**REQUIRED ACTION:**
Please reproduce exactly the line that contains "[Click Here to view all Synology" and every line after it through the end of the records below, adding nothing else.

**PROVIDED INFORMATION:**
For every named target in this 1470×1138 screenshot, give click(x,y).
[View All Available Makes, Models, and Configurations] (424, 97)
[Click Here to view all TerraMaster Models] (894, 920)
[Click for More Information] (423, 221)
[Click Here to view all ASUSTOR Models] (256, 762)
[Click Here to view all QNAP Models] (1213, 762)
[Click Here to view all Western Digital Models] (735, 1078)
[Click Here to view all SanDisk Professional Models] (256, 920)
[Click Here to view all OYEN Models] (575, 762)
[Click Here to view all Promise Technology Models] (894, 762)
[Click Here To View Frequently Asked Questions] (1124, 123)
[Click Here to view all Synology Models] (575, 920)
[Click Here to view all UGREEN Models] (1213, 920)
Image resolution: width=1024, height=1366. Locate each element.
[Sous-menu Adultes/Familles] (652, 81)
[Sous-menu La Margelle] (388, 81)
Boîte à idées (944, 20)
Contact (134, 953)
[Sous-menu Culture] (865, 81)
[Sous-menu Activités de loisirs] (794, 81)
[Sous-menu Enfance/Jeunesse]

**TASK SOLUTION:**
[Click Here to view all Synology Models] (575, 920)
[Click Here to view all UGREEN Models] (1213, 920)
Image resolution: width=1024, height=1366. Locate each element.
[Sous-menu Adultes/Familles] (652, 81)
[Sous-menu La Margelle] (388, 81)
Boîte à idées (944, 20)
Contact (134, 953)
[Sous-menu Culture] (865, 81)
[Sous-menu Activités de loisirs] (794, 81)
[Sous-menu Enfance/Jeunesse]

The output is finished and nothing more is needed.